Par ailleurs, les acquéreurs se prévalent de la stipulation insérée dans l'acte de vente, selon laquelle le vendeur s'oblige à les avertir de « l'ensemble des informations ayant un lien direct et nécessaire avec le contenu de présent contrat dont l'importance pourrait être déterminante pour son [leur] consentement », pour lui faire grief de ne pas leur avoir révélé qu'il avait procédé lui-même à l'installation du poêle à granules par un simple raccordement, sans vérifier la conformité du conduit.
Il appartient aux acquéreurs de rapporter la preuve que cette information avait un caractère déterminant de leur consentement.
Or, ils ne produisent aucun élément à cet égard, se bornant à affirmer, sans offre de preuve, que le poêle est l'unique moyen de chauffer l'étage, ce qui est contesté par le vendeur qui soutient qu'il s'agit d'un chauffage d'agrément.
Par ailleurs, le simple fait qu'il n'existe pas de trappe dans le conduit de fumée, qui est la seule non-conformité établie, est insuffisant pour rendre la maison impropre à l'habitation, d'autant que l'expert a indiqué que l'installation du poêle avait été correctement réalisée.
Dès lors, les acquéreurs ne rapportent pas la preuve que la circonstance que le vendeur n'ait pas précisé qu'il avait procédé lui-même à l'installation du poêle était déterminante de leur consentement pour acquérir ce bien immobilier.
En conséquence, il convient de confirmer le jugement en ce qu'il a débouté les acquéreurs de leurs demandes en paiement, qu'elles soient fondées sur la réticence dolosive ou sur le défaut d'information.
3. Sur les autres demandes
Le jugement est confirmé en ses dispositions relatives aux dépens et à l'application de l'article 700 du code de procédure civile.
L'équité commande de faire application des dispositions de l'article 700 du code de procédure civile au profit du vendeur, en appel. Les acquéreurs sont condamnés in solidum à lui payer à ce titre la somme de 2.500 '.

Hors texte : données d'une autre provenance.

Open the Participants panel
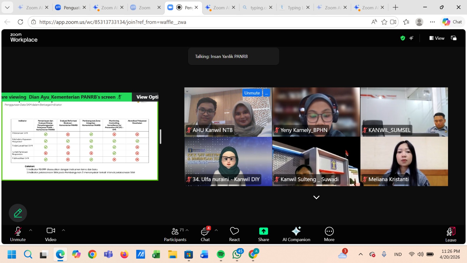This screenshot has width=467, height=263. coord(175,234)
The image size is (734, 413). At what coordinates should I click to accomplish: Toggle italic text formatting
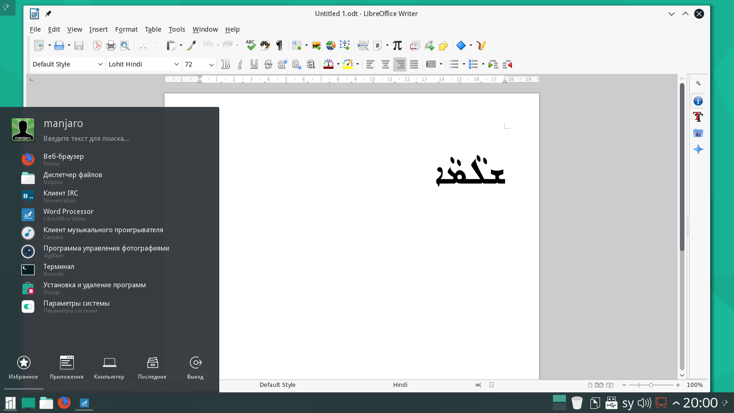pos(239,65)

Les dépens d'appel sont à la charge des acquéreurs qui succombent en leur tentative de remise en cause du jugement.
PAR CES MOTIFS
LA COUR,
Confirme le jugement déféré en toutes ses dispositions,
Y ajoutant,
Déboute Mme [F] [N] et M [J] [K] de leur demande d'homologation du rapport d'expertise,
Condamne in solidum Mme [F] [N] et M [J] [K] à payer à M. [R] [S], la somme de 2.500 ' au titre des dispositions de l'article 700 du code de procédure civile,
Déboute les parties de toutes leurs autres demandes,
Condamne in solidum Mme [F] [N] et M [J] [K] aux dépens de la procédure d'appel, et accorde aux avocats qui en ont fait la demande le bénéfice de l'article 699 du code de procédure civile.